This state of subservience to the central government was ended during the reign of Chagatai's grandson Alghu (1260–1266), who took advantage of the Toluid Civil War between Kublai Khan and Ariq Böke by revolting against the latter, seizing new territories and gaining the allegiance of the Great Khan's authorities in Transoxiana.[17] Most of the Chagatayids first supported Kublai but in 1269 they joined forces with the House of Ögedei.[18]

Alghu's eventual successor, Ghiyas-ud-din Baraq (1266–1271), who expelled Kublai Khan's governor in Xinjiang soon came into conflict with the Ögedite Kaidu, who gained the support of the Golden Horde and attacked the Chagatayids.[19] Baraq was soon confined to Transoxiana and forced to become a vassal of Kaidu.[20] At the same time, he was at odds with Abaqa Khan, the Ilkhan, who ruled his Ilkhanate in Iran. Baraq attacked first, but was defeated by the Ilkhanate army and forced to return to Transoxiana, where he died not long after.[21]

Chagatai Khanate map en
The Chagatai Khanate and its neighbors in the late 13th century

The next several Chagatayid khans were appointed by Kaidu,[22] who maintained a hold upon the khanate until his death. He finally found a suitable khan in Baraq's son Duwa (1282–1307), who participated in Kaidu's wars with Kublai khan and his successors of the Yuan dynasty.[23] The two rulers also were active against the Ilkhanate.[24] After Kaidu's death in 1301, Duwa threw off his allegiance to his successor. He also made peace with the Yuan dynasty and paid tributes to the Yuan court; by the time of his death the Chagatai Khanate was a virtually independent state.[25]


Duwa left behind numerous sons, many of whom became khans themselves. Included among these are Kebek (1309, 1318–1326), who instituted a standardization of the coinage and selected a sedentary capital (at Qarshi), and Tarmashirin (1326–1334), who converted to Islam and raided the Delhi Sultanate in India.
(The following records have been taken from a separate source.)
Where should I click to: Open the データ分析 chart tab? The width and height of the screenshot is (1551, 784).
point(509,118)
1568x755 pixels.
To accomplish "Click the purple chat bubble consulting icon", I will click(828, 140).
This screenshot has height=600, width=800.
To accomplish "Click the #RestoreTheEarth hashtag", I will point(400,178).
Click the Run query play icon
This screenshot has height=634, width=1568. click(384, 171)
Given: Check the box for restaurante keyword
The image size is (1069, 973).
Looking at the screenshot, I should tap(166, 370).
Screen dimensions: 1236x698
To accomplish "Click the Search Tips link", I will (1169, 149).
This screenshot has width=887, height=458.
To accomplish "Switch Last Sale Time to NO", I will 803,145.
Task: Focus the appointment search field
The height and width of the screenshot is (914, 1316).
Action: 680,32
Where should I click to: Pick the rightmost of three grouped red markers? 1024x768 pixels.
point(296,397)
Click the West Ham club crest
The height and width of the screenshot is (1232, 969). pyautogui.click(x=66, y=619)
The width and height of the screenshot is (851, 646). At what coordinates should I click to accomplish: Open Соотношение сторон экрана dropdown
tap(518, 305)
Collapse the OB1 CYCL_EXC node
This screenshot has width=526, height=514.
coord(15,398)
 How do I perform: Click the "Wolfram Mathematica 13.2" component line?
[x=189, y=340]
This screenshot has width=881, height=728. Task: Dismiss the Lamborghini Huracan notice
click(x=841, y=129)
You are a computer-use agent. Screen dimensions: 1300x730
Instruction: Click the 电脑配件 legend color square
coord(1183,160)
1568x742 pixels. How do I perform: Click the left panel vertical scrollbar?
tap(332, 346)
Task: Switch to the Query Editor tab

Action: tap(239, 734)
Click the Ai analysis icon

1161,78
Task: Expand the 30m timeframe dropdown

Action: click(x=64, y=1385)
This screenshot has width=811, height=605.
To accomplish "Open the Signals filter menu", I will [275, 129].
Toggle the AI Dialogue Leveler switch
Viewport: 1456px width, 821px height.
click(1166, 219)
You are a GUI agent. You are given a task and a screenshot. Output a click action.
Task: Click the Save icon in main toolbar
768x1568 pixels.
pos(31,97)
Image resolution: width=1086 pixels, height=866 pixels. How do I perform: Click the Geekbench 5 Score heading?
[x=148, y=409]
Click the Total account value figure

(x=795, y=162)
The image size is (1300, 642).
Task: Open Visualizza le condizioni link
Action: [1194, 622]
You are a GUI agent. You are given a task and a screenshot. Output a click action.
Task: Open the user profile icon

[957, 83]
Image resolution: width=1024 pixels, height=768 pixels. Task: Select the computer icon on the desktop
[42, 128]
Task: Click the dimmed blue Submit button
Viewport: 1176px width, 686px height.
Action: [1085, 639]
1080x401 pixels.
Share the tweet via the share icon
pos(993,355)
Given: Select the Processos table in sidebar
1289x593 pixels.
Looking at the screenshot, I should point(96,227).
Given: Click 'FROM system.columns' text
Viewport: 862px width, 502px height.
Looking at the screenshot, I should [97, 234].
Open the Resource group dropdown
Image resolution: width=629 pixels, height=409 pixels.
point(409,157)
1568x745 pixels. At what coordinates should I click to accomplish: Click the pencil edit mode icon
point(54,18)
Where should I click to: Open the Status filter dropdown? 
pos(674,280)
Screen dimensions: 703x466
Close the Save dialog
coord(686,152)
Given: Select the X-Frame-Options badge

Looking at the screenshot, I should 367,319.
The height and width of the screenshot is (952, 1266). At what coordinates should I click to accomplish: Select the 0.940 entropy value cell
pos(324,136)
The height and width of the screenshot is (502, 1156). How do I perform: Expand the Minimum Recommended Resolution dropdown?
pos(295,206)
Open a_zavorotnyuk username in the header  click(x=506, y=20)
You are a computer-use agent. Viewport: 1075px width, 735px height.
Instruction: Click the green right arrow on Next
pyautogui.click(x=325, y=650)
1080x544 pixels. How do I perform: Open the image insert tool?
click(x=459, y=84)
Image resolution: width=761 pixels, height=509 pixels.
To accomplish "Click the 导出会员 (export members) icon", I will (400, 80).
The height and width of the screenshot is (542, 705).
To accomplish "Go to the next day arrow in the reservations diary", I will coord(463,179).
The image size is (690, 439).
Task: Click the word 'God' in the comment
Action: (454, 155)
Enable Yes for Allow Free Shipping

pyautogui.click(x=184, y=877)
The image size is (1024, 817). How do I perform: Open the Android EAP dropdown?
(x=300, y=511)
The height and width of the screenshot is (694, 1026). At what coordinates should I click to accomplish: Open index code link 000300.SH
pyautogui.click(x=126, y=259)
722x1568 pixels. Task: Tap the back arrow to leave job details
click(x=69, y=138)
Tarmashirin, however, was brought down by a rebellion of the tribes in the eastern provinces, and the khanate became increasingly unstable in the following years. In 1346 a tribal chief, Amir Qazaghan, killed the Chagatai khan Qazan Khan ibn Yasaur during a revolt.[26]

The Chagatai Khanate split into two parts in the 1340s.[27] In Transoxiana in the west, the mostly Muslim tribes, led by the Qara'unas amirs, seized control. In order to maintain a link to the house of Genghis Khan, the amirs set several descendants of Chagatai on the throne, though these khans ruled in name only and had no real power. The eastern part of the khanate, which had been largely autonomous for several years as a result of the weakening power of the khans, meanwhile became independent under the Chagatayid Tughlugh Timur. This eastern portion (most of which was known as "Moghulistan") was, in contrast to Transoxiana, primarily inhabited by Mongols and largely followed Buddhism and Mongolian shamanism.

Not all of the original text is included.